Miles de personas volvieron a movilizarse en La Paz en medio de la cuarta semana consecutiva de protestas contra el presidente boliviano Rodrigo Paz. Las manifestaciones se desarrollan en un contexto de crisis económica, desabastecimiento de combustible y alimentos.

Las protestas reunieron a vecinos, campesinos, mineros y trabajadores que rechazan las políticas económicas del gobierno y reclaman mejoras salariales.
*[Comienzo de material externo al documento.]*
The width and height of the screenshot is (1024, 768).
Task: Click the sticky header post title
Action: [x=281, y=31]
Durante la movilización, miles de manifestantes descendieron desde la ciudad de El Alto hacia el centro paceño con consignas contra el Ejecutivo y pedidos de renuncia presidencial.
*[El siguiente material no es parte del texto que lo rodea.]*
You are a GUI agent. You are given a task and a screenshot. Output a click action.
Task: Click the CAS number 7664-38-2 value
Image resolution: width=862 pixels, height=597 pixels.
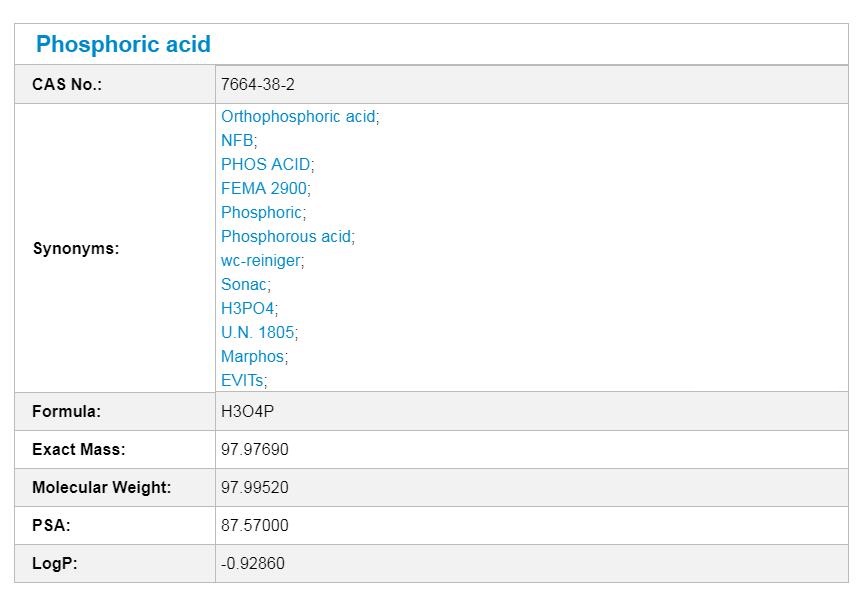pyautogui.click(x=258, y=85)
El conflicto social comenzó a principios de mayo tras un llamado a huelga de la Central Obrera Boliviana, principal sindicato del país, y desde entonces se multiplicaron los bloqueos de rutas en distintas regiones. Las mayores dificultades se registran en La Paz y El Alto, donde se reportan faltantes de medicamentos, combustible y productos básicos.

Durante el fin de semana se produjeron enfrentamientos entre manifestantes y fuerzas de seguridad cuando policías y militares intentaron habilitar corredores para el ingreso de suministros. Los accesos al centro político de La Paz permanecen fuertemente custodiados con vallas y efectivos antimotines para impedir nuevas concentraciones.

En medio de la crisis, Paz anunció que reducirá a la mitad su salario y el de los ministros, aunque la medida fue considerada simbólica y no forma parte de las demandas de los manifestantes. El presidente volvió a convocar al diálogo, pero descartó negociar con sectores que recurran a hechos violentos. El gobierno también acusó al expresidente Evo Morales de impulsar las protestas para desestabilizar al Ejecutivo.